Data on target coordinates
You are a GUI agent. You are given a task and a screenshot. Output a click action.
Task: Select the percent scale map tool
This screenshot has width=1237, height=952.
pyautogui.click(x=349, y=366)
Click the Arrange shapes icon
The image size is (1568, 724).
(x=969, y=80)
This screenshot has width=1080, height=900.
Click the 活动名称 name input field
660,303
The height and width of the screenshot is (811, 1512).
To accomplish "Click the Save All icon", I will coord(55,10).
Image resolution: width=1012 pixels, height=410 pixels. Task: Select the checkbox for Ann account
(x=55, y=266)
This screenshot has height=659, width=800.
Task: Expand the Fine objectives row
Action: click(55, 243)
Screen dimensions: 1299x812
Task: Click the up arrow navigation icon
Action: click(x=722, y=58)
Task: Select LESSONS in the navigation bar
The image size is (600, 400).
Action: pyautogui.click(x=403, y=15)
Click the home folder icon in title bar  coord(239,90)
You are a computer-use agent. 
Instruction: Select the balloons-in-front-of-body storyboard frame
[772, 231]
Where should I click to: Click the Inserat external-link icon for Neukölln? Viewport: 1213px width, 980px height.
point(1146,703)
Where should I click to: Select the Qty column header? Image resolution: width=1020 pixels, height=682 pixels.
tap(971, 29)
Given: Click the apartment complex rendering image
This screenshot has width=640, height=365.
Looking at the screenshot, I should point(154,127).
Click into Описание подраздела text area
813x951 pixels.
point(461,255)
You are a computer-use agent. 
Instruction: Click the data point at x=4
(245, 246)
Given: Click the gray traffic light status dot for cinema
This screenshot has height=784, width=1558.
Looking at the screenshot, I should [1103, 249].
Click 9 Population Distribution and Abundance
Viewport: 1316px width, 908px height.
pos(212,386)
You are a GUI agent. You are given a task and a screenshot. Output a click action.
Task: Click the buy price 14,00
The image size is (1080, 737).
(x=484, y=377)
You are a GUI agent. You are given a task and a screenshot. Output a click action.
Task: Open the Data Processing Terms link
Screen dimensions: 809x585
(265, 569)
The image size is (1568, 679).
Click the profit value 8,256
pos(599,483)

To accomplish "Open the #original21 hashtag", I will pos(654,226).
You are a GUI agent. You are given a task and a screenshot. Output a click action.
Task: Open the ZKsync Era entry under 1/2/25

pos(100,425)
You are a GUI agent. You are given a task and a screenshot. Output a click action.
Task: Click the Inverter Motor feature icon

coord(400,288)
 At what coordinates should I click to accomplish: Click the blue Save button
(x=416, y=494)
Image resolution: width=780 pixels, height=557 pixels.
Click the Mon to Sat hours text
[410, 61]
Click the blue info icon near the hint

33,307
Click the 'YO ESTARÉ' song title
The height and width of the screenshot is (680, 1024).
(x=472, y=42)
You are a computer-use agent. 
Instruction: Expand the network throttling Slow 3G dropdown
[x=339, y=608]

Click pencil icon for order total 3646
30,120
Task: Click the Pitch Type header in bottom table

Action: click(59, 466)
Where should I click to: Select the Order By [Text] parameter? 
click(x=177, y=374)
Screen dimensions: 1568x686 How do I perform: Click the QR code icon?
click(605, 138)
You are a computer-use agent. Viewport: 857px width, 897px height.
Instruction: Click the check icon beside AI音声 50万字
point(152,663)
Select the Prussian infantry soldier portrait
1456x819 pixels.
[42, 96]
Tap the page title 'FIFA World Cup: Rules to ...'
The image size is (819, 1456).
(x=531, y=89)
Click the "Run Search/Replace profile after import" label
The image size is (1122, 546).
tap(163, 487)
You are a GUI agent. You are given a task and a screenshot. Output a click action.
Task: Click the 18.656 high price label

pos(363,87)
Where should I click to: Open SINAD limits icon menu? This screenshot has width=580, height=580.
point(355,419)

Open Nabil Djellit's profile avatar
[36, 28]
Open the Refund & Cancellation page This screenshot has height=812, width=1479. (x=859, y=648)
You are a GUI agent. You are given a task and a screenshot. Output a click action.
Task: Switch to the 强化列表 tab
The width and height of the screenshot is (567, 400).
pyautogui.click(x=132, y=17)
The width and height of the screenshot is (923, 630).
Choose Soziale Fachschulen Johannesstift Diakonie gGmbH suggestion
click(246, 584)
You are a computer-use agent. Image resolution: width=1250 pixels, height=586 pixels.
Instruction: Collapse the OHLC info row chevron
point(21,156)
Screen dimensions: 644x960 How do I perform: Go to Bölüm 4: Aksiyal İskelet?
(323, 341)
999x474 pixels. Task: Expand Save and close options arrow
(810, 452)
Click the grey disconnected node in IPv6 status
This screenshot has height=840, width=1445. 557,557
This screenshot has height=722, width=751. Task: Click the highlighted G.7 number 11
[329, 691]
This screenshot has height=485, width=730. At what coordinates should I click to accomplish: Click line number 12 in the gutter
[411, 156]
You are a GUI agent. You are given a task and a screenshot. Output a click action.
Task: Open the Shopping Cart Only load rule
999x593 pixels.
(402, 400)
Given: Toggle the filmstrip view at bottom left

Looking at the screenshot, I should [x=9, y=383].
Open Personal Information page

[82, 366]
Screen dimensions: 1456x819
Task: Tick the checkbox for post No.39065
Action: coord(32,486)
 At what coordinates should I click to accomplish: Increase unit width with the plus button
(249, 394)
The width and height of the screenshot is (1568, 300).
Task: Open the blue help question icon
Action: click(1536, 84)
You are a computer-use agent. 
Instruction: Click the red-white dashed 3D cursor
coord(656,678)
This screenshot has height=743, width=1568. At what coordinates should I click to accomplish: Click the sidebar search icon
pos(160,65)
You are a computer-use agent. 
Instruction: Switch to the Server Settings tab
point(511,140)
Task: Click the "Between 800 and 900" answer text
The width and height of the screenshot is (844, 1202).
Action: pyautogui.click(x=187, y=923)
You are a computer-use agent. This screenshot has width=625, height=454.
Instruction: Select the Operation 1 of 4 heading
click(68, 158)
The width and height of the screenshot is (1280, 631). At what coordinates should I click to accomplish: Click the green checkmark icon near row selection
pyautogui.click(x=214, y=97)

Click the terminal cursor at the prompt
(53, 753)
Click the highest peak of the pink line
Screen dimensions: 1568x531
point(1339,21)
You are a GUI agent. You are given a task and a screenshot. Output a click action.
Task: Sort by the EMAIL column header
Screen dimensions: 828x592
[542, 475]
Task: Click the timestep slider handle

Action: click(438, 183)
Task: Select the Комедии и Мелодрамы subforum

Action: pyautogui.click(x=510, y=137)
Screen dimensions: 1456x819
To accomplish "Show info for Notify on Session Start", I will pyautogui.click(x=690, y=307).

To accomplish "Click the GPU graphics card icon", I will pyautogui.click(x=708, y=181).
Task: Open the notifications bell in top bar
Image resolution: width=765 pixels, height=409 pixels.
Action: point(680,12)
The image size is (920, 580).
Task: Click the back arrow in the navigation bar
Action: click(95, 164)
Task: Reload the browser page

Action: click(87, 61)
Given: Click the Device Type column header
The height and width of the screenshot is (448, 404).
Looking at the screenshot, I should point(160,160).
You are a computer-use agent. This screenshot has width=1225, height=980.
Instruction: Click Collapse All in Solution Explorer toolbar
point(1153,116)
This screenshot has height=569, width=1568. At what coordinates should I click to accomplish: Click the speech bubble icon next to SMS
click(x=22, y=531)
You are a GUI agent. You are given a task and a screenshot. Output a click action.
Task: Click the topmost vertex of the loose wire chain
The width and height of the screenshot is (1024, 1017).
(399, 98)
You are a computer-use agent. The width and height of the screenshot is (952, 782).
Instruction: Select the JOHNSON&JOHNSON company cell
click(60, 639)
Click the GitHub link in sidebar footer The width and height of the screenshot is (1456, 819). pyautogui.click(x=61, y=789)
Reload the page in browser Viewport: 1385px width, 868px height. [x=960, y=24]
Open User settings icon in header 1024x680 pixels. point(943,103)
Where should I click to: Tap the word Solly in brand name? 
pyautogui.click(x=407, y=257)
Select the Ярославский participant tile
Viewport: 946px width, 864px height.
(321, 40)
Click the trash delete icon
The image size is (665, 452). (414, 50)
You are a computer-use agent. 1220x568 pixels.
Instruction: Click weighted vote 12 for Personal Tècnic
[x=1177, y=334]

■ **SET PROBLEM**:
Please lay out the part of the data that opens with the line containing "You are a computer-use agent. Viewport: 857px" and closes with the line containing "This screenshot has height=840, width=1445.", both included, as a Markdown table with the columns Row and Line. Number the rows and leave out blank lines.

■ **EXPECTED ANSWER**:
| Row | Line |
|---|---|
| 1 | You are a computer-use agent. Viewport: 857px width, 897px height. |
| 2 | Instruction: Click the check icon beside AI音声 50万字 |
| 3 | point(152,663) |
| 4 | Select the Prussian infantry soldier portrait |
| 5 | 1456x819 pixels. |
| 6 | [42, 96] |
| 7 | Tap the page title 'FIFA World Cup: Rules to ...' |
| 8 | The image size is (819, 1456). |
| 9 | (x=531, y=89) |
| 10 | Click the "Run Search/Replace profile after import" label |
| 11 | The image size is (1122, 546). |
| 12 | tap(163, 487) |
| 13 | You are a GUI agent. You are given a task and a screenshot. Output a click action. |
| 14 | Task: Click the 18.656 high price label |
| 15 | pos(363,87) |
| 16 | Where should I click to: Open SINAD limits icon menu? This screenshot has width=580, height=580. |
| 17 | point(355,419) |
| 18 | Open Nabil Djellit's profile avatar |
| 19 | [36, 28] |
| 20 | Open the Refund & Cancellation page This screenshot has height=812, width=1479. (x=859, y=648) |
| 21 | You are a GUI agent. You are given a task and a screenshot. Output a click action. |
| 22 | Task: Switch to the 强化列表 tab |
| 23 | The width and height of the screenshot is (567, 400). |
| 24 | pyautogui.click(x=132, y=17) |
| 25 | The width and height of the screenshot is (923, 630). |
| 26 | Choose Soziale Fachschulen Johannesstift Diakonie gGmbH suggestion |
| 27 | click(246, 584) |
| 28 | You are a computer-use agent. Image resolution: width=1250 pixels, height=586 pixels. |
| 29 | Instruction: Collapse the OHLC info row chevron |
| 30 | point(21,156) |
| 31 | Screen dimensions: 644x960 How do I perform: Go to Bölüm 4: Aksiyal İskelet? |
| 32 | (323, 341) |
| 33 | 999x474 pixels. Task: Expand Save and close options arrow |
| 34 | (810, 452) |
| 35 | Click the grey disconnected node in IPv6 status |
| 36 | This screenshot has height=840, width=1445. 557,557 |